Last Sunday I showed you all those characters in Genesis who lived 900 years, and I noted that is about 20 times what folks could actually expect back then. The story is a bit more complicated than that. Here's a useful resource from Oxford University about historic life expectancy. (You might enjoy exploring the site which has all sorts of other information about humans and the planet.) This only goes back to about 1850, when reasonably complete records are available, but in fact the story in 1750 was not markedly different than it was in 1750 BC.

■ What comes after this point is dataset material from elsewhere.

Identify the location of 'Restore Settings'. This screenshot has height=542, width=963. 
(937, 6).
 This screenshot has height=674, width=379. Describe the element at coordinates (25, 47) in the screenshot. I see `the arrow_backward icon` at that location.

Life expectancy at birth, historically, has been around 37 year or so. However, this is a bit misleading if you don't know how it's calculated. It's the mean expected age at death assuming that the current death rate by age cohort remains the same throughout your future. So if one person dies in infancy and the other lives to be 74, that gives you the 37 year life expectancy. Infant mortality was indeed much higher in the past than it is now; but that's not the whole story. Life expectancy for a one-year-old was indeed the approximately 45 years that I stated. People who died in infancy, obviously, would not have made it into the genealogy. On the other hand, some people did live into what we would today consider old age.

As it turns out, that mostly meant privileged men. Here we see that the kings of Judah, Greek philosophers, Christian church fathers and other elite men of ancient times who made it to age 15 could expect to get to Social Security age, though not much past it. Women, however, were not so lucky until about 1780. Probably a good deal of this had to do with maternal mortality. Today, women live longer than men.

The expectation we have today, that a full life is at least 70 years -- and really nowadays it's a bit more than that -- is extraordinarily different from what the human condition has been for most of our history.



This is from the Oxford site. As you can see we didn't really get there until the middle of the last century. (That big spike down around 1918 is WWI and particularly the global influenza pandemic. You can see a much smaller dip corresponding to WWII.) It's difficult to contemplate what life would be like if most people, even in young adulthood, didn't figure on getting much past 50. We take it for granted that the death of a 45 or 50 year old person is a tragedy, but for most of history it was pretty much the norm. Make of it what you will.